Stored dataset items
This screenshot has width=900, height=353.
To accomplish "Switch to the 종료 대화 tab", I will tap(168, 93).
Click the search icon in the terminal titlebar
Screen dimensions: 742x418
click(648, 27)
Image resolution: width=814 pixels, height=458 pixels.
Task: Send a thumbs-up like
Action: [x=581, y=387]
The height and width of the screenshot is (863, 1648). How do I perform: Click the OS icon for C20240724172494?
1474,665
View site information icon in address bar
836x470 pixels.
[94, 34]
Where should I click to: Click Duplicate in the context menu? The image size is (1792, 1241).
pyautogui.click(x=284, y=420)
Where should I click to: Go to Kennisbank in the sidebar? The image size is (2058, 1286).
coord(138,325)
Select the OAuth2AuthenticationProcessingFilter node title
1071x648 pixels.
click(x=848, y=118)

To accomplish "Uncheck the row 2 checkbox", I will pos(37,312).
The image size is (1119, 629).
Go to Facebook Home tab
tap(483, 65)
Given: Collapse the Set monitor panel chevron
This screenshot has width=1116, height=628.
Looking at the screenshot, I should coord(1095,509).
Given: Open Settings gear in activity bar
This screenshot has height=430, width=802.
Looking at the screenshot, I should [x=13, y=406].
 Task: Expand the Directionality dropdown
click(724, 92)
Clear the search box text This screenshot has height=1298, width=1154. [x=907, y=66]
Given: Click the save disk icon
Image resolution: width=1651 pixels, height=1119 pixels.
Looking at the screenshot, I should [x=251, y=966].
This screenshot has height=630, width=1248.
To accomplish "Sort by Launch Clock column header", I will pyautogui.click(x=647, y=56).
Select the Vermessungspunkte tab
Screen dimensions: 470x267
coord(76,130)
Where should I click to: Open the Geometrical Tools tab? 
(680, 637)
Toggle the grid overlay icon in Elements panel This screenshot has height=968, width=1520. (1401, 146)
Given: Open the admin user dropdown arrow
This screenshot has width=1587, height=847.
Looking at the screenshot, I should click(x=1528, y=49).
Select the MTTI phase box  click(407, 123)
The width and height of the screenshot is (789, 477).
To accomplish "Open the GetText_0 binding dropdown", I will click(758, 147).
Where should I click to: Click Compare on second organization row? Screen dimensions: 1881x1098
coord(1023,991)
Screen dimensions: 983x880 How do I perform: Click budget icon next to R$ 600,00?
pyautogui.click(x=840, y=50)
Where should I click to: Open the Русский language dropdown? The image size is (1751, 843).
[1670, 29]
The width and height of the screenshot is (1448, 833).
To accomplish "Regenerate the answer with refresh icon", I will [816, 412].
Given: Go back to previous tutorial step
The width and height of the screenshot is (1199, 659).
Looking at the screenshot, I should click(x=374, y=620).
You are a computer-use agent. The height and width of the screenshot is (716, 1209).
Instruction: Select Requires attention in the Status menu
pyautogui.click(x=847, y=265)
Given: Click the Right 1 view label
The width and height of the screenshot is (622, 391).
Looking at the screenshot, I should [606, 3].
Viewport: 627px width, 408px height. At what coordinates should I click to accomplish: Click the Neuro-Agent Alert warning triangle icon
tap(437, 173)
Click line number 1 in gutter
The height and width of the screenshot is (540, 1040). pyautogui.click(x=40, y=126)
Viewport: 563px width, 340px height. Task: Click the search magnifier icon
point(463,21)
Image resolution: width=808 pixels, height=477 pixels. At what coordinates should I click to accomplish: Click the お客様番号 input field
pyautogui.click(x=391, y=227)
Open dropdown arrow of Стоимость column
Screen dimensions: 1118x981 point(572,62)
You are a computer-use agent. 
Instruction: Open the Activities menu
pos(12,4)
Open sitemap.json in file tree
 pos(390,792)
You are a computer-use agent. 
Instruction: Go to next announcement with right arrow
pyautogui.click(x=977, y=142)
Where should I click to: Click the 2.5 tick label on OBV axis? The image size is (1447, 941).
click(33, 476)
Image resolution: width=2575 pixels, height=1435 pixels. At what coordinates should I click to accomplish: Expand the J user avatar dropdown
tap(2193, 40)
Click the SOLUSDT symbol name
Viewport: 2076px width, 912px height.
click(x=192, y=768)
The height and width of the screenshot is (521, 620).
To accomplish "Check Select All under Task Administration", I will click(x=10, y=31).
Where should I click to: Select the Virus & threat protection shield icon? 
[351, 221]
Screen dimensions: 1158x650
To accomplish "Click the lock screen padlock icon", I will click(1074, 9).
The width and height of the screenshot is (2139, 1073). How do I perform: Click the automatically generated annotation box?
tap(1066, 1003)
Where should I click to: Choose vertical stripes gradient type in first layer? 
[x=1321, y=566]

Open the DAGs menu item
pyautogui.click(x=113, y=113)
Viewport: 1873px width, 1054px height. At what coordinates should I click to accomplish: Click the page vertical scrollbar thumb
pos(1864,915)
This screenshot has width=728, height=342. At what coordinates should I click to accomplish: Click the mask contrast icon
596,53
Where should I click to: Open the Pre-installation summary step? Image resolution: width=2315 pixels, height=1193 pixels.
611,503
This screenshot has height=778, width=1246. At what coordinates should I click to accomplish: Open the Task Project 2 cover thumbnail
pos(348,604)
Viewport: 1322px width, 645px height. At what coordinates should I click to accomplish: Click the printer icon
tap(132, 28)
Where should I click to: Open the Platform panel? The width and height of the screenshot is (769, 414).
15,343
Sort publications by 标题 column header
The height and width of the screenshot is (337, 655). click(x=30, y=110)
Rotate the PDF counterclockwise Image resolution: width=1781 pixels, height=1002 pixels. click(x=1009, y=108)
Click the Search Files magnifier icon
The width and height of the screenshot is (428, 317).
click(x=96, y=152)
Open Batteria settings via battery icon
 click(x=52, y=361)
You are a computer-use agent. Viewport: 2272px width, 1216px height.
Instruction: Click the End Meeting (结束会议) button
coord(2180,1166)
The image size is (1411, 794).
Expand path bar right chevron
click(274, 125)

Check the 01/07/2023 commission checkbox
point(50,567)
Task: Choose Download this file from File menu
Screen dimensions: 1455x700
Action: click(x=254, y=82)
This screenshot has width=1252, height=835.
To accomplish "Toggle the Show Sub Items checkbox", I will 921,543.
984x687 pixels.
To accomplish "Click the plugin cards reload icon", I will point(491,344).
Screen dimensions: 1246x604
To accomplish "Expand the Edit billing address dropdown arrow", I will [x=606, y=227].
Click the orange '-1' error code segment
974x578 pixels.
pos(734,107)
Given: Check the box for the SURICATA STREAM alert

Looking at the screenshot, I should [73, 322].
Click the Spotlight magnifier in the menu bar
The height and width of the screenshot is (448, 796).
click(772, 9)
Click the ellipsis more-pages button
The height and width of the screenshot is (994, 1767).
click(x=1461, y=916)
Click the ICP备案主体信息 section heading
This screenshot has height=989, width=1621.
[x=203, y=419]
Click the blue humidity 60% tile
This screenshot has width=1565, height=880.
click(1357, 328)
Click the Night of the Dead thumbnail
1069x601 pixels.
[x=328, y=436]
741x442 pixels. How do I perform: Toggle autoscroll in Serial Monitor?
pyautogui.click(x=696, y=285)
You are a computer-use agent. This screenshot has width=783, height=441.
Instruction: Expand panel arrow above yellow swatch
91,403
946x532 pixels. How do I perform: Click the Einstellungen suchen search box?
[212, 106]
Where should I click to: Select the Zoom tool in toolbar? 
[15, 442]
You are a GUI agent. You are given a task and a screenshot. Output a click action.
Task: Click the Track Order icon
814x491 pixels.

* Exercise objective
Check every line of the data and give the number of them that hold the string "address", with no other words.

* Task result
2